Dadas sus características, una de las dudas que genera su utilización es cómo afrontar la preocupación de los empleados por su continuidad laboral. En ese sentido los primeros análisis que se están efectuando -ya que la irrupción de esta tecnología es demasiado reciente- señala que una manera de fomentar la aceptación de la IA (Inteligencia Artificial) entre los empleados de una empresa es dejarles en claro, desde un principio, cómo redirigir las energías y el tiempo que quedan libres precisamente gracias al uso de la IA. Otra cosa que funciona es transmitir la sensación de que la IA es gobernable. Estudios realizados recientemente por la revista Sloan Management Review del Instituto Tecnológico de Massachusetts (MIT) y del Boston Consulting Group revelaron que la capacidad de controlar las herramientas de la IA hace que los empleados sean más propensos a usarlas.
CONOCIMIENTO DE LA IA
Uno de los aspectos que no están muy claros es si realmente hace falta que los empleados entiendan como funciona internamente la IA. Uno diría intuitivamente que conocer el razonamiento de un algoritmo debería ser mucho mejor que no entender como funciona. Pero hay científicos y académicos de la Universidad de Harvard, el MIT y la Universidad Politécnica de Milán que opinan que explicar y entender demasiado puede convertirse en un obstáculo.

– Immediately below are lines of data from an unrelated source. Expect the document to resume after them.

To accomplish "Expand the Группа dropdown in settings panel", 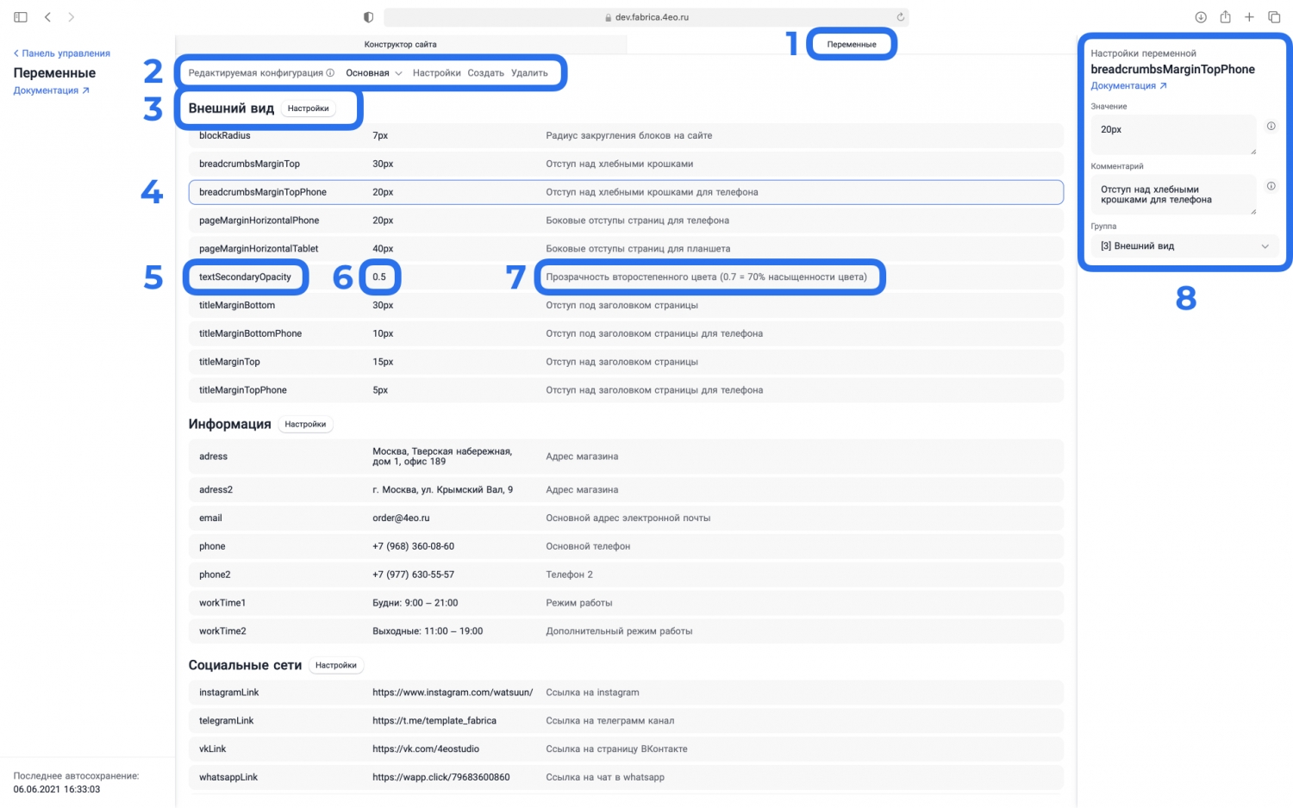I will tap(1184, 246).
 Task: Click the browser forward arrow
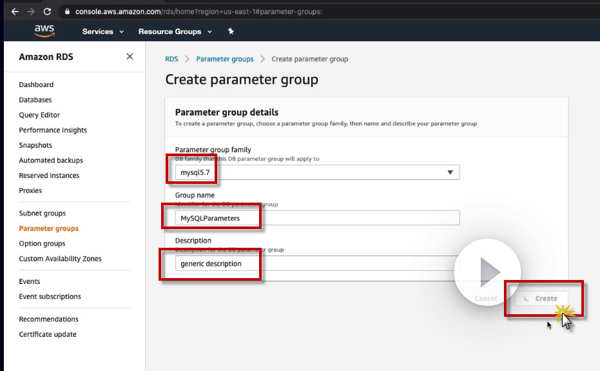tap(31, 12)
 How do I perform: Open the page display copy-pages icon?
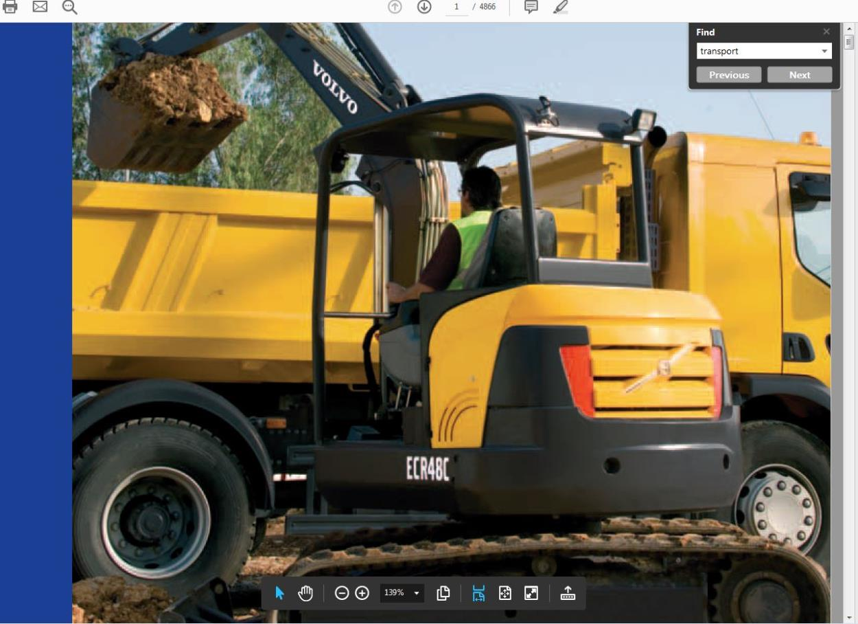click(x=443, y=593)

Esto quedó demostrado en estudios que determinaron una mayor aceptación al uso de IA por parte de empleados que no se interesaron mucho en conocer cómo funcionaba.
GRADO DE ACEPTACIÓN
Para la mayoría de los científicos el impacto que tendrá ChatGPT y otras IAs no solo dependerá de lo que estas aplicaciones puedan hacer, sino -en lo que consideran más importante- en cómo nos hagan sentir y de las emociones que nos despierten. Hay ejemplos de este fenómeno que se pueden explicar así; Aprobar un préstamo o el ingreso de una persona a un club de campo, cuando las toma una máquina o una persona causa distintos efectos. Se ha llegado a la conclusión de que cuando la persona es rechazada, siempre se reacciona de la misma manera, pero cuando es aceptada, y a esto lo hace un algoritmo genera menos satisfacción que cuando es aprobada por un ser humano. Esto es así, porque para explicar las decisiones desfavorables, las personas sacan conclusiones rápidas, sin importar quien las tome. Pero les cuesta atribuir un resultado exitoso cuando son evaluados por una máquina. "La gente quiere sentirse especial, no simplemente reducida a una constelación de datos"".

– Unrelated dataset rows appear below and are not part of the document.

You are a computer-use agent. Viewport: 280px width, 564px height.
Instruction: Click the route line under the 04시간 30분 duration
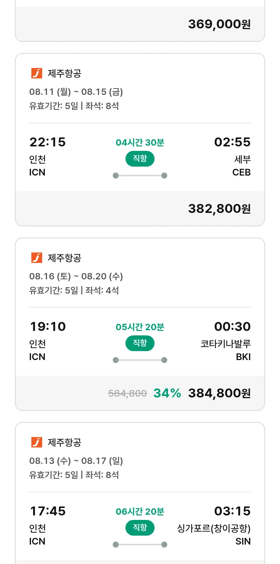(140, 176)
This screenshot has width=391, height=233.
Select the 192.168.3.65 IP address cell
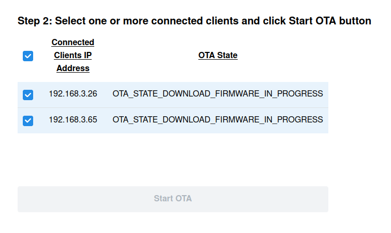click(73, 119)
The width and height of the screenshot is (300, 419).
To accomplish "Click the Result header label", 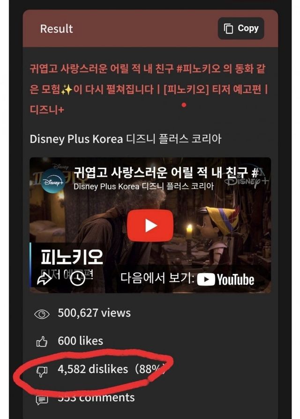I will [56, 29].
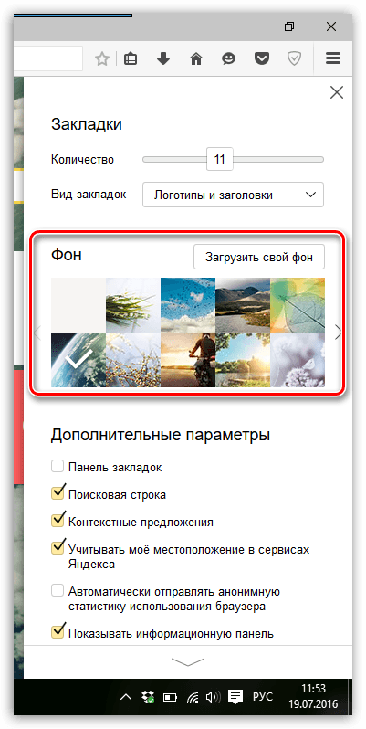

Otro ejemplo está relacionado cuando las IAs se utilizan en asuntos estrechamente vinculados con los sentimientos humanos. Científicos indios llegaron a la conclusión de que en el objetivo de lograr la pérdida de peso, los usuarios de una aplicación móvil, algunos de los cuales usaban solo el entrenador de inteligencia artificial y otros combinaban con un entrenador humano, llegaron a perder más peso los que usaban el entrenador humano, al ponerse metas más difíciles y exigentes y ser más meticulosos con sus actividades.

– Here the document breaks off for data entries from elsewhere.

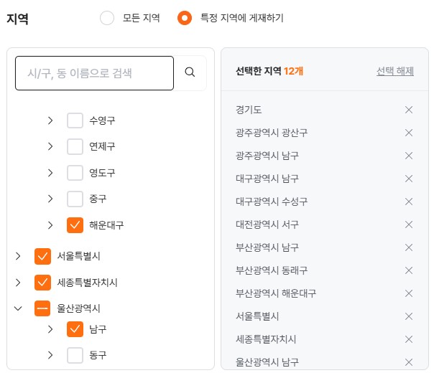434x378 pixels.
Task: Click the 선택 해제 link
Action: click(x=395, y=71)
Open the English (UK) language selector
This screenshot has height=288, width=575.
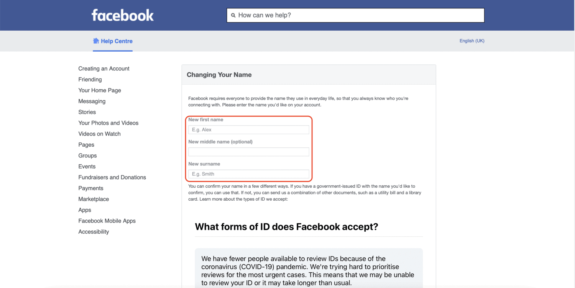click(472, 41)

Con todo esto, las primeras investigaciones referidas al uso de las IAs, tal el caso del ChatGPT han determinado que su impacto dependerá no solo de lo que puedan ofrecer o hacer, sino en cómo nos hagan sentir y que emociones nos despierten.
EL CHATGPT Y LA EDUCACIÓN
Expertos en el análisis de IAs han coincidido en que ChatGPT "nos pone a las puertas de una nueva cultura del aprendizaje" que nos lleva a "repensar el modo en que se prepararán las clases y se tomarán las evaluaciones en las escuelas y universidades".
Aunque los especialistas consideran que en vez de intentar ir contra la corriente, el único camino posible es encontrar el modo de incorporar la IA a la enseñanza como sucedió con internet.
Se señala que estamos en un momento en el que la IA puede hacerle daño a la educación, pero al mismo tiempo estamos aprendiendo a sacarle provecho, y que ese es el camino que se debería seguir.